Affirmative Action in Medical Education and Its Effect on Howard and Meharry
A Study of the Class of 1975
Published in: Journal of the National Medical Association, v. 80, no. 2, Feb. 1988, p. 153-158
Posted on RAND.org on December 31, 1987
During the decade of the 1970s, affirmative action programs were introduced in US medical schools for the purpose of increasing the number of black and other minority medical students and of improving the medical care resources for black and other minority communities. Having for many years served as the main sources of black physicians in the US, Howard University College of Medicine and Meharry Medical College School of Medicine were also affected by affirmative action. No previous studies have compared the black graduates from Howard and Meharry with black and other minority graduates from the other US medical schools. The purpose of this study was to compare these medical school graduates in terms of actual choice of specialty, patient characteristics, practice location, and specialty board certification, using the graduating class of 1975. A greater proportion of black graduates from Howard and Meharry chose primary care specialties than did black graduates from other schools, though this difference was not statistically significant.

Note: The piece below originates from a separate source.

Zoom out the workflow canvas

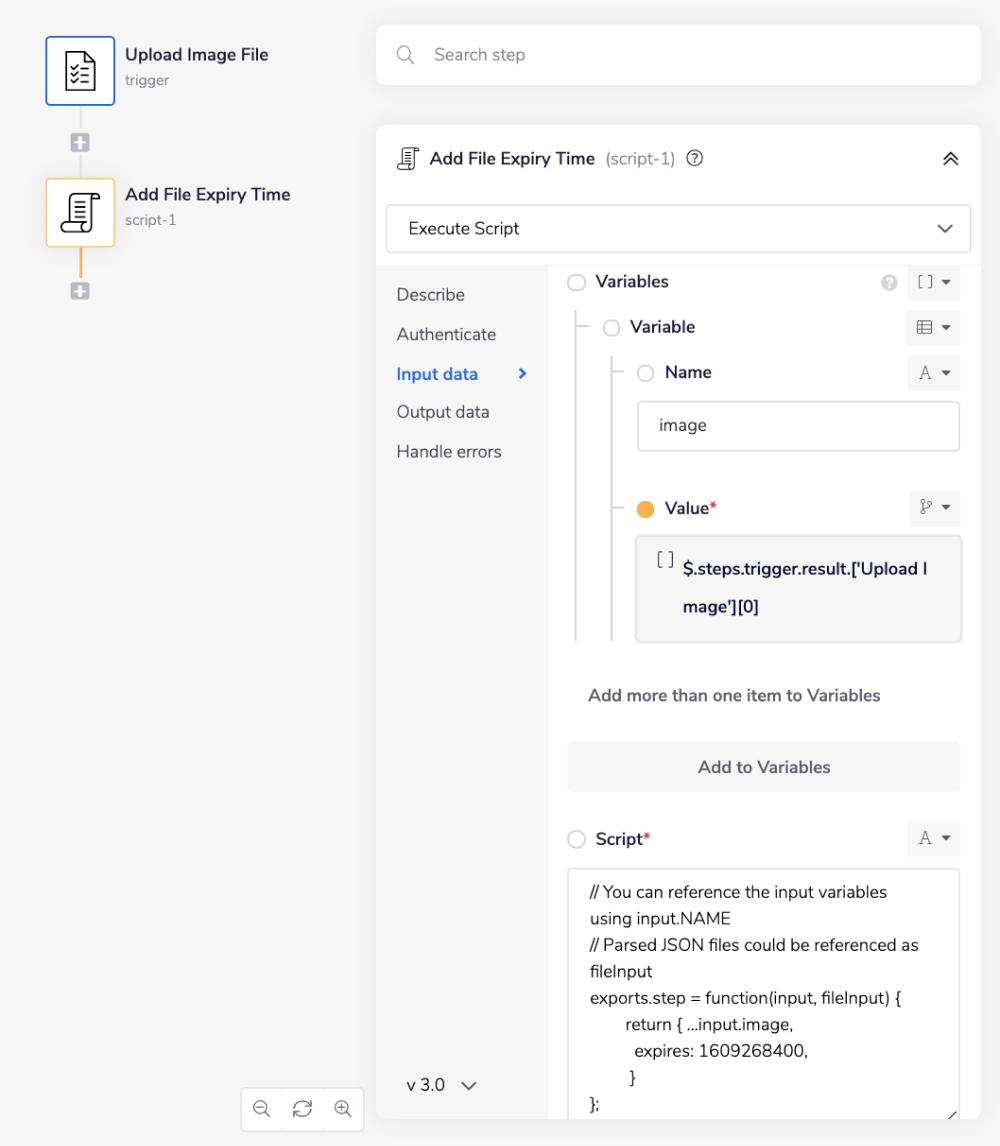(x=261, y=1109)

Black graduates from Howard and Meharry had significantly greater proportions of black patients compared with black graduates from other schools, but the same proportion of Medicaid patients. Though not statistically significant, black graduates from Howard and Meharry were less likely to be found practicing in federally designated underserved areas. Black graduates from Meharry were significantly less likely to have achieved specialty board certification, compared with graduates from Howard or the other medical schools. These results illustrate the experience of Howard and Meharry during the era of affirmative action and generally support their critically important role in producing black physicians and enhancing medical care resources in the black community.